| Try it |
Pick out every line of the entries below where "first" occurs, and copy those lines.

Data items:
###
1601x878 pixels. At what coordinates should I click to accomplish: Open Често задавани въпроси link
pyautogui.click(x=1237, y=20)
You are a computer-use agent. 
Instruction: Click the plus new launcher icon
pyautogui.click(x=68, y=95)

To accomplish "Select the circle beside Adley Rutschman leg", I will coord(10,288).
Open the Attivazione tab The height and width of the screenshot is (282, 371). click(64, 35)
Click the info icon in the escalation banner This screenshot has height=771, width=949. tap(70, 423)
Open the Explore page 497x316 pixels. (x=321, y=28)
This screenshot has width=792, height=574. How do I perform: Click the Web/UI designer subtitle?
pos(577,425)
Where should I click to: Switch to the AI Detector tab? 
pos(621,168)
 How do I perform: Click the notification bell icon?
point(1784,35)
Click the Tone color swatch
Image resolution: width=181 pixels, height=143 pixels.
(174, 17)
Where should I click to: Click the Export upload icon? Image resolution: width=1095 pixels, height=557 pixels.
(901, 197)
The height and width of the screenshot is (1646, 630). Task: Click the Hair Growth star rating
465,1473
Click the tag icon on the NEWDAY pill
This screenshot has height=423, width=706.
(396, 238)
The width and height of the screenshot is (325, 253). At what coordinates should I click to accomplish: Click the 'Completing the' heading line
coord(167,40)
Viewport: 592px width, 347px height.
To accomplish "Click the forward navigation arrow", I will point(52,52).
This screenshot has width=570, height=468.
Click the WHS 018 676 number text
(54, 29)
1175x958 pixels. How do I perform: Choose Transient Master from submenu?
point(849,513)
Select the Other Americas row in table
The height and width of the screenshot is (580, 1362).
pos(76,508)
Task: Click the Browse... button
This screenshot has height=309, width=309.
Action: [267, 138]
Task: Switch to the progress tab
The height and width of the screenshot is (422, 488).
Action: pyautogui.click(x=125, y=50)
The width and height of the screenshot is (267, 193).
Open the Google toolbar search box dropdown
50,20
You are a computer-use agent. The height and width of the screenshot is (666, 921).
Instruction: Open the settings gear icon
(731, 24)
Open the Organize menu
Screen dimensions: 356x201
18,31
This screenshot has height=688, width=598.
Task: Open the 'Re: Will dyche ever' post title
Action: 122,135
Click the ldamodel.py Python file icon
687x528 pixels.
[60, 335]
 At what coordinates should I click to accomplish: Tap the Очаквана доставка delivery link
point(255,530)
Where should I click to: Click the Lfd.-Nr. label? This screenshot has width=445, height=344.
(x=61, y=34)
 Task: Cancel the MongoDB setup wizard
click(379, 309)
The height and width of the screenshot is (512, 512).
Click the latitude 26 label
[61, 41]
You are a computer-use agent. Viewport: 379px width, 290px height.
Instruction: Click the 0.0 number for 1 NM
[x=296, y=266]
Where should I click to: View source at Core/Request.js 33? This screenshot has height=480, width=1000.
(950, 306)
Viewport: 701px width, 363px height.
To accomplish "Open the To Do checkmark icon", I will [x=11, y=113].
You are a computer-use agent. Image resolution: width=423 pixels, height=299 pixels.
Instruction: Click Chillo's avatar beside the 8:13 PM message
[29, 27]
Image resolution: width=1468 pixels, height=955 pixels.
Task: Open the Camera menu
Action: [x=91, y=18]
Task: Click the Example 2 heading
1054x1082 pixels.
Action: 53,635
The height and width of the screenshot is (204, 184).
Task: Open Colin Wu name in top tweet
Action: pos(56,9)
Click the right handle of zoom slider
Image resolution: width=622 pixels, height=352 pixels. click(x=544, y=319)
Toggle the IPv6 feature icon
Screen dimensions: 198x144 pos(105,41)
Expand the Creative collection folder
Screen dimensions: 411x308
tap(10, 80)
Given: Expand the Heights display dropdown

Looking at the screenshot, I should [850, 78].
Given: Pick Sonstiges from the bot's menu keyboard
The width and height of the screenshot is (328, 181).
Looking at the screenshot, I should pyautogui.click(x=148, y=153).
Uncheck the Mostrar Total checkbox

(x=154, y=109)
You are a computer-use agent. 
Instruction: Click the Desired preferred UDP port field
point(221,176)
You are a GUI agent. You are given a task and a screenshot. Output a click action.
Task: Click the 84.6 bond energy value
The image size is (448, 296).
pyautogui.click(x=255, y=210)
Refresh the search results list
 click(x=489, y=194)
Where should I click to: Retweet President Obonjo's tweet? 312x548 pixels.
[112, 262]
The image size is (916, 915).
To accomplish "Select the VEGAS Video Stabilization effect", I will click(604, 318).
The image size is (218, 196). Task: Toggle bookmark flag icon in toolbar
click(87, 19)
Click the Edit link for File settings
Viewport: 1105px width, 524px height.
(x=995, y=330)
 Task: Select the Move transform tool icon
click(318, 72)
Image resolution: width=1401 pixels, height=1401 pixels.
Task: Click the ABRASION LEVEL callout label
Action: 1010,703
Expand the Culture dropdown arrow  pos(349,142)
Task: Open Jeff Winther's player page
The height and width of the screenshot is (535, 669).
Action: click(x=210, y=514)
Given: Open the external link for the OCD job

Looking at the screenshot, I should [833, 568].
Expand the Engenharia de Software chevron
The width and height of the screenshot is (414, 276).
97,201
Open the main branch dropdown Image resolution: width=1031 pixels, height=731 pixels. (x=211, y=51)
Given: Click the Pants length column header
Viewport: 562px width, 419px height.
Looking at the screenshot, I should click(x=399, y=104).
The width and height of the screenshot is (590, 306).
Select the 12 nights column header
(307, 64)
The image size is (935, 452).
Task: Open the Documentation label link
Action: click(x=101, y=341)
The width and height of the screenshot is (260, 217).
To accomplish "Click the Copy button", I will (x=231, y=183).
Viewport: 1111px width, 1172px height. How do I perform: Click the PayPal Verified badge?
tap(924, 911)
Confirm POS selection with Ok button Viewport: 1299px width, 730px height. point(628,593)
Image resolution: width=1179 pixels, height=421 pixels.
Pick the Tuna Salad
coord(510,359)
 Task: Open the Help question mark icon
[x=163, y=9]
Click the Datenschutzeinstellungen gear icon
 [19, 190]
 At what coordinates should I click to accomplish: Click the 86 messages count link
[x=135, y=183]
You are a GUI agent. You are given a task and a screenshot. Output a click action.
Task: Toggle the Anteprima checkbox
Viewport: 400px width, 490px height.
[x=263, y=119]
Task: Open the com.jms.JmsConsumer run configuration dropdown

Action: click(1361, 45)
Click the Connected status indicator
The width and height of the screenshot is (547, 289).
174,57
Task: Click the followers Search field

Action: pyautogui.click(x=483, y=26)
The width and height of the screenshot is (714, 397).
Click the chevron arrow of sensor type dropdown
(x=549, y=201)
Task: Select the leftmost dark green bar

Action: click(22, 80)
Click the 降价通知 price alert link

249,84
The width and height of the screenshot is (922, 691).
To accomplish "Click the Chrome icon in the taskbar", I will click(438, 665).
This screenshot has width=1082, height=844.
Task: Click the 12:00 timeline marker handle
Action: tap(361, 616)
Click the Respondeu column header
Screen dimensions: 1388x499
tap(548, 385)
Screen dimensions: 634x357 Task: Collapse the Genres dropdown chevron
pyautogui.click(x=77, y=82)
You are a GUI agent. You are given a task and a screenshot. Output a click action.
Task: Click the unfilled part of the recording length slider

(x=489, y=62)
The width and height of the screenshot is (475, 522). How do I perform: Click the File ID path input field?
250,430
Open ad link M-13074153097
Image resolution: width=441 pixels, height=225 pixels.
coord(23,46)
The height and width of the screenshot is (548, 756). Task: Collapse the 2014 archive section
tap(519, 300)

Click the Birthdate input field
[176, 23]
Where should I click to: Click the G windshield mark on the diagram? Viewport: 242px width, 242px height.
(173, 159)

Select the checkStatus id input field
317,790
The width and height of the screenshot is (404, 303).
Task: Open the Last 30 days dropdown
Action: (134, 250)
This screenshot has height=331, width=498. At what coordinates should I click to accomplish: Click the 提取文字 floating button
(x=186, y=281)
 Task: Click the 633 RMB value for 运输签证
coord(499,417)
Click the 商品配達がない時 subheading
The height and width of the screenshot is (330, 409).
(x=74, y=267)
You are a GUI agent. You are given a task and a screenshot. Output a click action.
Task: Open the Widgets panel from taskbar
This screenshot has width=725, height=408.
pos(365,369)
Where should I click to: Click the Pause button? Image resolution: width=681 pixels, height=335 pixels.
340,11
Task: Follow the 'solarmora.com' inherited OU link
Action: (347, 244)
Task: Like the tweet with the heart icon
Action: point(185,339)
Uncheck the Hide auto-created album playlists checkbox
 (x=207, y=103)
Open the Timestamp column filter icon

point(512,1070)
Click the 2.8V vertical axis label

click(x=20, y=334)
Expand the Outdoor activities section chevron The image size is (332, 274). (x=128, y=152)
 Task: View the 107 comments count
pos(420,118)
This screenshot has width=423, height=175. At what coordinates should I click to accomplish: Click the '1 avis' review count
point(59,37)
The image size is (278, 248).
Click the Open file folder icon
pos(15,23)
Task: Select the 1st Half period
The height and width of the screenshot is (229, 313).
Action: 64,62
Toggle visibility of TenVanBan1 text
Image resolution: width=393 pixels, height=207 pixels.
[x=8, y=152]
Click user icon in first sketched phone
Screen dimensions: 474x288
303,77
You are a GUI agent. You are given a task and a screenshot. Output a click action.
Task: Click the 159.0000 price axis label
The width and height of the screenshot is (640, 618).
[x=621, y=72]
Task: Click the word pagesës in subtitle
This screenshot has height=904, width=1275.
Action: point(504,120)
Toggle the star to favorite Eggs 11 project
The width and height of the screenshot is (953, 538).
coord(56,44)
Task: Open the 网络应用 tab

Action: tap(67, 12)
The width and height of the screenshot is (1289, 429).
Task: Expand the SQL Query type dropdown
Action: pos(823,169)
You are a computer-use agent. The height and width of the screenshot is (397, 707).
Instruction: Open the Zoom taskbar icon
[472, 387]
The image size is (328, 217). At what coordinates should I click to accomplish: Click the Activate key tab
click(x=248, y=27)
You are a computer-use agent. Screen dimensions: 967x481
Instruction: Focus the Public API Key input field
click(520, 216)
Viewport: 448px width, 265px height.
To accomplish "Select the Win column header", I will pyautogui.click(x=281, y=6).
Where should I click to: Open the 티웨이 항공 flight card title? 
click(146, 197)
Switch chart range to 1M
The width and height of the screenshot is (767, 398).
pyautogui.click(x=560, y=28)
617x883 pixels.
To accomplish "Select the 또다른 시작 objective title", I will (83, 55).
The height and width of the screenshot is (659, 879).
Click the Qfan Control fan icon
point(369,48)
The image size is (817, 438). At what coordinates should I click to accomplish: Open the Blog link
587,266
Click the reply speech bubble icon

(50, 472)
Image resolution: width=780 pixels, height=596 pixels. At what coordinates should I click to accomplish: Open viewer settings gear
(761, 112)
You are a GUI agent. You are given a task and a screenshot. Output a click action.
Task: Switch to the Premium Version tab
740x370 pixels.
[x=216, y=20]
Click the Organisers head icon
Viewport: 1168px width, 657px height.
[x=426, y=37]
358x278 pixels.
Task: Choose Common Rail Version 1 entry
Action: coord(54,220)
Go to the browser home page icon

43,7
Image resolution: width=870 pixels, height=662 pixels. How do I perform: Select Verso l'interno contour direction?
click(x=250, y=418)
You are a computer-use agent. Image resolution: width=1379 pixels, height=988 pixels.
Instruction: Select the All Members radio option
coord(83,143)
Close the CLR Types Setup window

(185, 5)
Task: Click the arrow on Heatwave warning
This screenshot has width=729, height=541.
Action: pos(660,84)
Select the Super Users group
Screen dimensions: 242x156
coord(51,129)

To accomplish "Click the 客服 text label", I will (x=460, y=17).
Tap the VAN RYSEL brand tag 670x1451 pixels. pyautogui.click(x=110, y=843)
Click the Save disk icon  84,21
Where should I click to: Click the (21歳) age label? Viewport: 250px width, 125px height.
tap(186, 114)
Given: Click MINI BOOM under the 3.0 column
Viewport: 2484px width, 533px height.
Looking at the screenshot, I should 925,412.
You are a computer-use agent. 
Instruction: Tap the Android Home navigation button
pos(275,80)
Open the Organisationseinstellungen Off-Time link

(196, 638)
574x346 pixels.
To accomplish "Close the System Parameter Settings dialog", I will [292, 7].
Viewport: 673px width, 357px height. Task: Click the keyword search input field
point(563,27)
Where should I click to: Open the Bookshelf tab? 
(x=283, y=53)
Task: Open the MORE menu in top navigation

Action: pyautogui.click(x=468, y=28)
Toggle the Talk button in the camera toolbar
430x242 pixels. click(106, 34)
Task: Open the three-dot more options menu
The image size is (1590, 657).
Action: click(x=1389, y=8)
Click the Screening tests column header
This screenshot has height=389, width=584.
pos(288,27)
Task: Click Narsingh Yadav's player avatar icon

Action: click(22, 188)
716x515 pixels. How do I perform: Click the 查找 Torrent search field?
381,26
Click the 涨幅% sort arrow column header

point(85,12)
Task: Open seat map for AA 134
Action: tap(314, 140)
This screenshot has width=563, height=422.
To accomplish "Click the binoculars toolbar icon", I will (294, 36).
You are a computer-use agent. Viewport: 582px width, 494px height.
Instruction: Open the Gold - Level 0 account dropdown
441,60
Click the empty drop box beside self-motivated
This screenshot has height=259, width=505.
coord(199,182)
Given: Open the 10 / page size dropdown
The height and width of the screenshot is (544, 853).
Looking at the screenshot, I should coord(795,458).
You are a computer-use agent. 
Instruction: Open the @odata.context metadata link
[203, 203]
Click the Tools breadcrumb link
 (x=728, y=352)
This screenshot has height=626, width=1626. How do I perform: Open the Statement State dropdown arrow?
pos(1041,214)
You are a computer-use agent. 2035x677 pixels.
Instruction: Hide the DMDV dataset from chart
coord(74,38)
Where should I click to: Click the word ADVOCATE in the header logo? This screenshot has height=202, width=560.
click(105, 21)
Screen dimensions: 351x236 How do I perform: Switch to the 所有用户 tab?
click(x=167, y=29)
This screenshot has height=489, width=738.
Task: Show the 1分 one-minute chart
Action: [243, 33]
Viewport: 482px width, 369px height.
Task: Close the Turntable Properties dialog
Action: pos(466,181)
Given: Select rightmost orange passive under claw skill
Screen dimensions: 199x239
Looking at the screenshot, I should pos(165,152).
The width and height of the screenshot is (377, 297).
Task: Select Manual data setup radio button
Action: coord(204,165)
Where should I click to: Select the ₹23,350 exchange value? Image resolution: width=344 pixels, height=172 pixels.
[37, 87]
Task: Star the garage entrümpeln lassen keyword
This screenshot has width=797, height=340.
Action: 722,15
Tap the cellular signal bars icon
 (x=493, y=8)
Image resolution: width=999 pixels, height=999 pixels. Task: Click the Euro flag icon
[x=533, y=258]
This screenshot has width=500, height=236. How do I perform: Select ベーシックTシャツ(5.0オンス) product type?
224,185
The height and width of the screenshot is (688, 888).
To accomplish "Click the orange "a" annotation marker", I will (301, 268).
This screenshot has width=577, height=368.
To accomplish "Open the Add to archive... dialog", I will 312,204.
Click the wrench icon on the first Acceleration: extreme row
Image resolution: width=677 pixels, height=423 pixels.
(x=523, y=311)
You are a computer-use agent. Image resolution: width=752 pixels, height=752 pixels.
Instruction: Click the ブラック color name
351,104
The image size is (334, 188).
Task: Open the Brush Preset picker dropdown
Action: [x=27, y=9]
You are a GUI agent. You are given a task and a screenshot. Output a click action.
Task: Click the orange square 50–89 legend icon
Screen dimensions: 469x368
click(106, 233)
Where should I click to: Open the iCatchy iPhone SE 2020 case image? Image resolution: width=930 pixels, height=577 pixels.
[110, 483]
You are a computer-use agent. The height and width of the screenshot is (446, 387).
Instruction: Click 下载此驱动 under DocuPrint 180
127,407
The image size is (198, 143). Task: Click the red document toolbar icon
###
| The answer |
Click user icon in first sketched phone
Click the wrench icon on the first Acceleration: extreme row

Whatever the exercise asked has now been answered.